Work to do:
Rewrite everything from the line containing "How do I perform: Expand the" down to the line containing "point(183,143)", both included, as a Markdown table with the columns Row and Line. Number each row and leave out blank lines.

Dataset records:
────────

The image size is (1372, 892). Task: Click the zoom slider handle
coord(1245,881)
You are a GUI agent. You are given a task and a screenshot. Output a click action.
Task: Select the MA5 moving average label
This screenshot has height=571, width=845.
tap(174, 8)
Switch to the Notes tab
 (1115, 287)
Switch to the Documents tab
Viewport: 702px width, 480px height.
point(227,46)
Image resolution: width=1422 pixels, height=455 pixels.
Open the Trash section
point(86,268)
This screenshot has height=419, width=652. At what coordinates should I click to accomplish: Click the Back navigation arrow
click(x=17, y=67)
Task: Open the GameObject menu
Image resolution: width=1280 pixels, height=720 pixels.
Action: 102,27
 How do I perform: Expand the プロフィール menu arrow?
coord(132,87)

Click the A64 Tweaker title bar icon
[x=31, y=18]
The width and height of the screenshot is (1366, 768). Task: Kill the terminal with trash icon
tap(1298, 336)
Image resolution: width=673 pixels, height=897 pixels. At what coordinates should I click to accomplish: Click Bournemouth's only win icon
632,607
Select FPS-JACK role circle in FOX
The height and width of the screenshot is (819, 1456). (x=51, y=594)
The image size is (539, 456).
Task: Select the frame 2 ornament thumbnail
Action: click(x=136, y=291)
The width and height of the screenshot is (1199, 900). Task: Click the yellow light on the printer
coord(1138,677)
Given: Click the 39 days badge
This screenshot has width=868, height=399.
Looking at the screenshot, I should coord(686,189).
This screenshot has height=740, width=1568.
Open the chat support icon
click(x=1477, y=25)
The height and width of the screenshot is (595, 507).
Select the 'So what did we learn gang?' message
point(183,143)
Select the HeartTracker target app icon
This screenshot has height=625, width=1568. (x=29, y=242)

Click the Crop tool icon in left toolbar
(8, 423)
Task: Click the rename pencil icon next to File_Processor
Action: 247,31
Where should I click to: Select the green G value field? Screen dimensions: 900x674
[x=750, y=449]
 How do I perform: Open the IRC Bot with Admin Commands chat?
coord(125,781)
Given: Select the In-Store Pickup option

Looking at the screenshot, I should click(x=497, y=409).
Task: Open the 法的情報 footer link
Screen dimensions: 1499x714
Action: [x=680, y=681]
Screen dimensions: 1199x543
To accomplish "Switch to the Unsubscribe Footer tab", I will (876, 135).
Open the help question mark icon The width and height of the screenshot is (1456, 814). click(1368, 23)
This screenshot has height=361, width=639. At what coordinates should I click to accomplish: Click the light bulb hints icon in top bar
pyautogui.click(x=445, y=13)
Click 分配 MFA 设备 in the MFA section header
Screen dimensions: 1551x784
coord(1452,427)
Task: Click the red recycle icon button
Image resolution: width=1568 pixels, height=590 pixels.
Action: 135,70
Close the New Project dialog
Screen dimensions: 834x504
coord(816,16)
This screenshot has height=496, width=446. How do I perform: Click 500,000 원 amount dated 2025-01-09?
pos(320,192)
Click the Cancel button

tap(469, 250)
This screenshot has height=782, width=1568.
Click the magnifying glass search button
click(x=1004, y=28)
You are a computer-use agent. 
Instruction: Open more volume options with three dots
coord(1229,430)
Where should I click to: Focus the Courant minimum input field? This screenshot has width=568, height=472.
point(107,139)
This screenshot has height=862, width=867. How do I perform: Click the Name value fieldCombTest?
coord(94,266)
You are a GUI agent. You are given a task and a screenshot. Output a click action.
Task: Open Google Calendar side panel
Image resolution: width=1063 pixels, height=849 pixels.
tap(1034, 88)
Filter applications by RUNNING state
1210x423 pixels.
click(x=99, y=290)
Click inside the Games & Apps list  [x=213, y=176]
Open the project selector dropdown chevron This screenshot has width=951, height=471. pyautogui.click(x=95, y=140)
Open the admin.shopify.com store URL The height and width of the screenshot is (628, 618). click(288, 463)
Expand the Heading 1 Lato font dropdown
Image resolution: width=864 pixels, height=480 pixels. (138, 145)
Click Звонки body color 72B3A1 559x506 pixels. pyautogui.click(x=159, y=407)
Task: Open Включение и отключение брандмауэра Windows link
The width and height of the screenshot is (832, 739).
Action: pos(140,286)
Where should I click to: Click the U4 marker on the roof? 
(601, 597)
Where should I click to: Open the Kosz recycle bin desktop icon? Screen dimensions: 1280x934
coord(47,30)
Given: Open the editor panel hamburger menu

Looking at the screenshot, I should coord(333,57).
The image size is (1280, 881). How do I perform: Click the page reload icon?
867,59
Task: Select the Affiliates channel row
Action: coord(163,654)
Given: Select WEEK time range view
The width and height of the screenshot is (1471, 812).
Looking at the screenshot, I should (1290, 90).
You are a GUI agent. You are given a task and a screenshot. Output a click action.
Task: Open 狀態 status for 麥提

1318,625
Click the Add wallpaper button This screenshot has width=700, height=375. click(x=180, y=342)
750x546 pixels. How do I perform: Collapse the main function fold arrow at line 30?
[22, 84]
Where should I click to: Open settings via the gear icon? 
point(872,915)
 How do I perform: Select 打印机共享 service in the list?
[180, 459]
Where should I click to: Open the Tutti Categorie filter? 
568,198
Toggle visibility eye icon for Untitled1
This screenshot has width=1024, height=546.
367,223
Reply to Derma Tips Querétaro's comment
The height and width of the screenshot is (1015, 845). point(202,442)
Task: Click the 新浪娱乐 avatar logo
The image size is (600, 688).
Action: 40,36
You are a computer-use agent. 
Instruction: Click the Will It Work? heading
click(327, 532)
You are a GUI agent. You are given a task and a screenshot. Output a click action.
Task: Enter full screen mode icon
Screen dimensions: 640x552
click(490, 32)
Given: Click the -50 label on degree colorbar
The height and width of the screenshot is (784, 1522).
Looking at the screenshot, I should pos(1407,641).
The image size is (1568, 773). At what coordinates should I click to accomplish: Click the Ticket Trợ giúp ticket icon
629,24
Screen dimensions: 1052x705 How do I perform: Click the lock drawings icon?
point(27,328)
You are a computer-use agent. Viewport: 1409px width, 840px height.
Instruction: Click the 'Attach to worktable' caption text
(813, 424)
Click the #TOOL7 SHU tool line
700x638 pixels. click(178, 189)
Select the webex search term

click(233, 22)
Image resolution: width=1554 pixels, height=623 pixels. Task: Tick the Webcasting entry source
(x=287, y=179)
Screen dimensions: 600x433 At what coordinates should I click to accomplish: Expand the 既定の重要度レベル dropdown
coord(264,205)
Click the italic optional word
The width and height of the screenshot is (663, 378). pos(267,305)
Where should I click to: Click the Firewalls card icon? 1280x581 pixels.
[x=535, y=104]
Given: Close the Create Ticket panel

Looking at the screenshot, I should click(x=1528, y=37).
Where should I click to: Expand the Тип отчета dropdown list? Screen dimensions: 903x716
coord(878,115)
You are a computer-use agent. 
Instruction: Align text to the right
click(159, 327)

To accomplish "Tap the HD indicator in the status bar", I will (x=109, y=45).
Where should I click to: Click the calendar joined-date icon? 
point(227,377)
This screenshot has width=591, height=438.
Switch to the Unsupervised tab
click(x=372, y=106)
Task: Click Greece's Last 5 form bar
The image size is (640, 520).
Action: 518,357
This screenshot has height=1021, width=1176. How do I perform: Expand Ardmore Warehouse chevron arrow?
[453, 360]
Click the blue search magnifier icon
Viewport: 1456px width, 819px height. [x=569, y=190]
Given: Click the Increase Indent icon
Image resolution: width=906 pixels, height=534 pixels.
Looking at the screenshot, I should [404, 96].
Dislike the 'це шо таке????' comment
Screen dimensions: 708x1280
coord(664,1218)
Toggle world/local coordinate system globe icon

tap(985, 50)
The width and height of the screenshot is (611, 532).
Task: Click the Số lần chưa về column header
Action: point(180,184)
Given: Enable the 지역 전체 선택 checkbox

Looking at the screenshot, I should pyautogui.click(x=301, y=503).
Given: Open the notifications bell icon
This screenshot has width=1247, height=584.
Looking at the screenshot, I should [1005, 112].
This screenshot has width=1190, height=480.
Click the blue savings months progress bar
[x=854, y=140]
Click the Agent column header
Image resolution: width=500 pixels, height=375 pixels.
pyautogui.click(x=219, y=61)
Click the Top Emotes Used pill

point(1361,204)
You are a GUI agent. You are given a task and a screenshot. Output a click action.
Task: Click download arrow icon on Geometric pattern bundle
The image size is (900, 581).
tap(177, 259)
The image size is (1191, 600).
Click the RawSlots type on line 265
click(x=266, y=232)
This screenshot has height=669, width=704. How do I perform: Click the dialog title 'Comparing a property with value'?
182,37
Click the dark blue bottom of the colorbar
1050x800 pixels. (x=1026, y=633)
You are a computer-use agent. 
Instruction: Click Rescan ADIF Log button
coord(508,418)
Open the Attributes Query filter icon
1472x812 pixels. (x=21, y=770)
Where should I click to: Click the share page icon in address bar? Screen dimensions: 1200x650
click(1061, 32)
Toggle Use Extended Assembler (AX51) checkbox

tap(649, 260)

────────

Worked solution:
| Row | Line |
|---|---|
| 1 |  How do I perform: Expand the プロフィール menu arrow? |
| 2 | coord(132,87) |
| 3 | Click the A64 Tweaker title bar icon |
| 4 | [x=31, y=18] |
| 5 | The width and height of the screenshot is (1366, 768). Task: Kill the terminal with trash icon |
| 6 | tap(1298, 336) |
| 7 | Image resolution: width=673 pixels, height=897 pixels. At what coordinates should I click to accomplish: Click Bournemouth's only win icon |
| 8 | 632,607 |
| 9 | Select FPS-JACK role circle in FOX |
| 10 | The height and width of the screenshot is (819, 1456). (x=51, y=594) |
| 11 | The image size is (539, 456). |
| 12 | Task: Select the frame 2 ornament thumbnail |
| 13 | Action: click(x=136, y=291) |
| 14 | The width and height of the screenshot is (1199, 900). Task: Click the yellow light on the printer |
| 15 | coord(1138,677) |
| 16 | Given: Click the 39 days badge |
| 17 | This screenshot has width=868, height=399. |
| 18 | Looking at the screenshot, I should coord(686,189). |
| 19 | This screenshot has height=740, width=1568. |
| 20 | Open the chat support icon |
| 21 | click(x=1477, y=25) |
| 22 | The height and width of the screenshot is (595, 507). |
| 23 | Select the 'So what did we learn gang?' message |
| 24 | point(183,143) |